Für Gebäude mit schützenswerten Fassaden führt dies zur Frage, ob die Innendämmung eine Alternative sein kann. Auch der nachträgliche Ausbau von zuvor ungenutzten Bereichen (Dachböden, Anbauten, Keller) kann zu Konflikten zwischen historischer Substanz und heutigen technischen Regeln führen.
Im Seminar werden differenzierte, bauphysikalisch abgesicherte Lösungen vorgestellt.
Themen:
- Die Ziele der wärmetechnischen Sanierung und der bewahrende Umgang mit
schützenswerter Bausubstanz
- Anforderungen der EnEV bei der Altbausanierung
- Wärmedämmung: Wieviel bringt die Verbesserung der U-Werte?
- Dachausbau: Vollsparrendämmung oder belüftete Kaltdächer?
- Dampfsperre - ja oder lieber doch nicht?

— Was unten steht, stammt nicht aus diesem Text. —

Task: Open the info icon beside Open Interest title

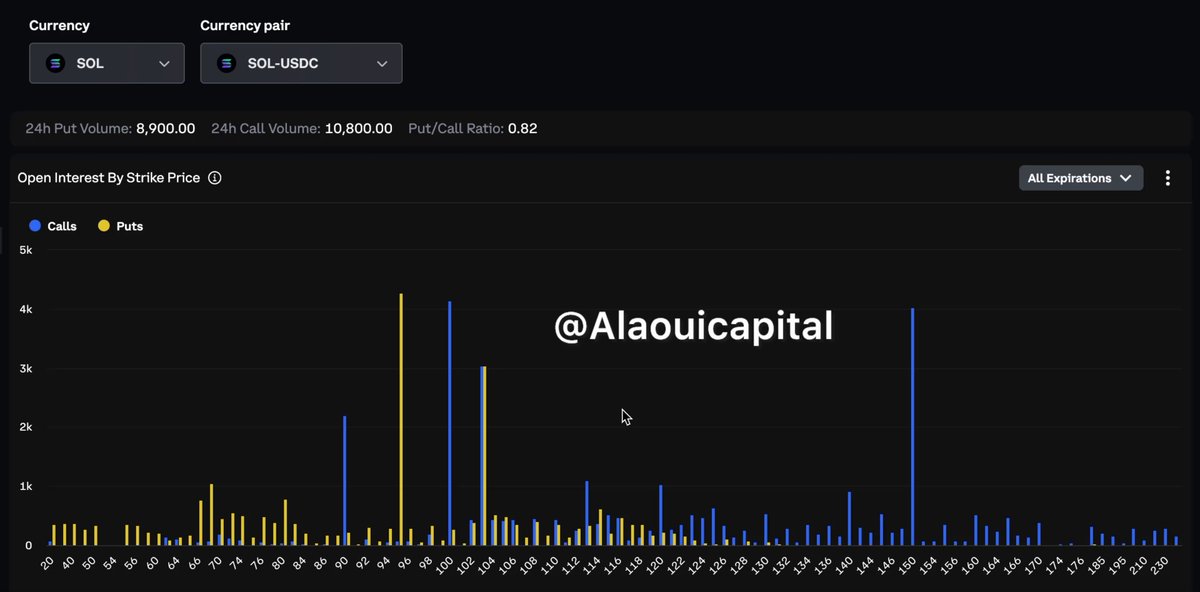Action: 214,178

- Luftdichtigkeit ... was führt zu sicheren Konstruktionen?
- Innendämmung: Wärmebrücken, Schimmel, Tauwasser, wie vermeidbar?

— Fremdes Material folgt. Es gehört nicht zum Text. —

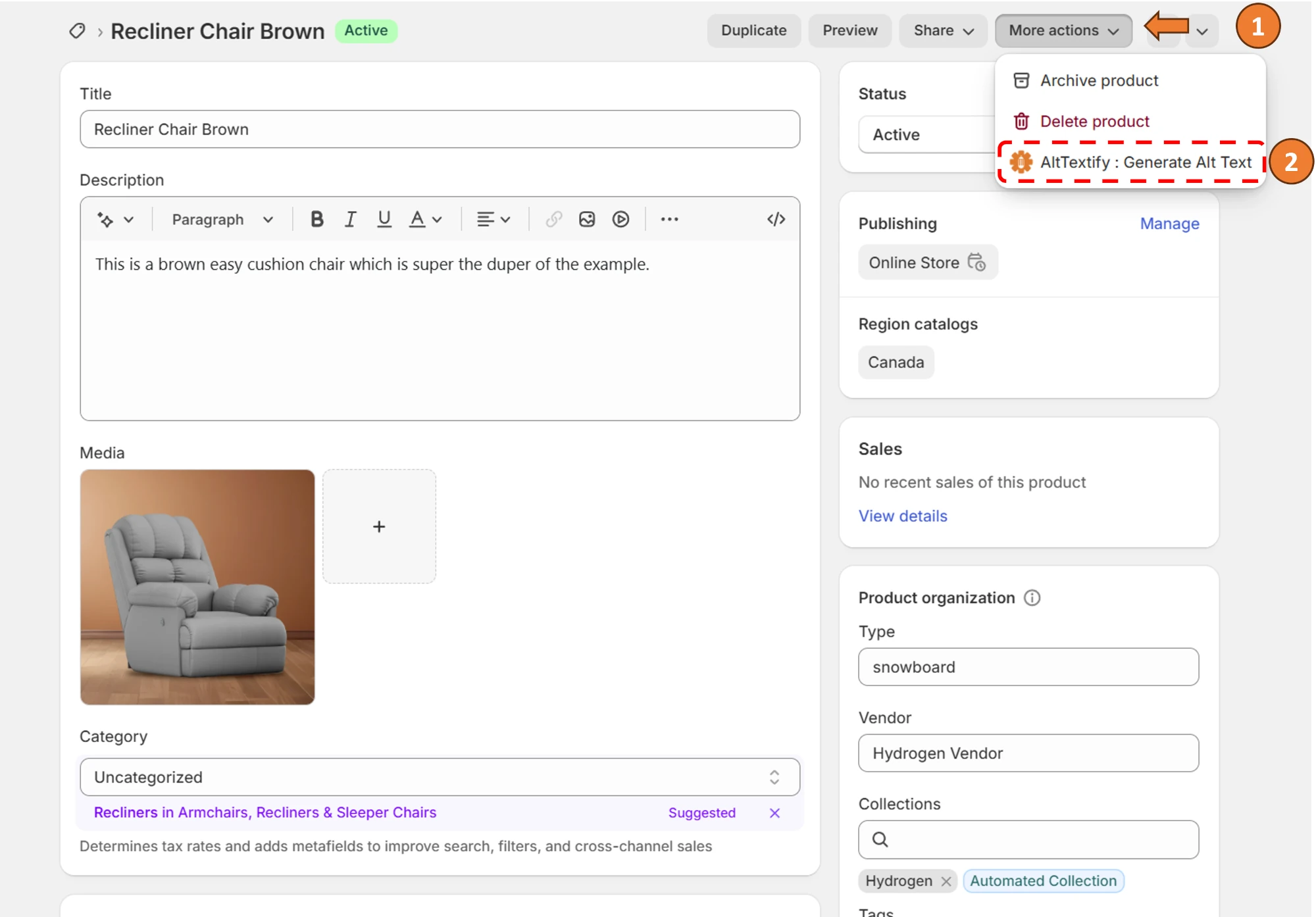Viewport: 1316px width, 917px height.
Task: Insert an image into the description
Action: (587, 219)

- Die neuralgischen Punkte beim Fachwerk
Termin:
23. März 2012
(Freitag)
Arbeitsform:
Lehrgespräch, Diskussion, Materialmuster
Gebühr:
€ 240,00
Dozent:
Robert Borsch-Laaks,
Sachverständiger für Bauphysik
Anerkennung des Seminars gemäß § 22 Abs. 2 Nr. 4 BauKaG in Verbindung
mit der Fort- und Weiterbildungsordnung der Architektenkammer NRW.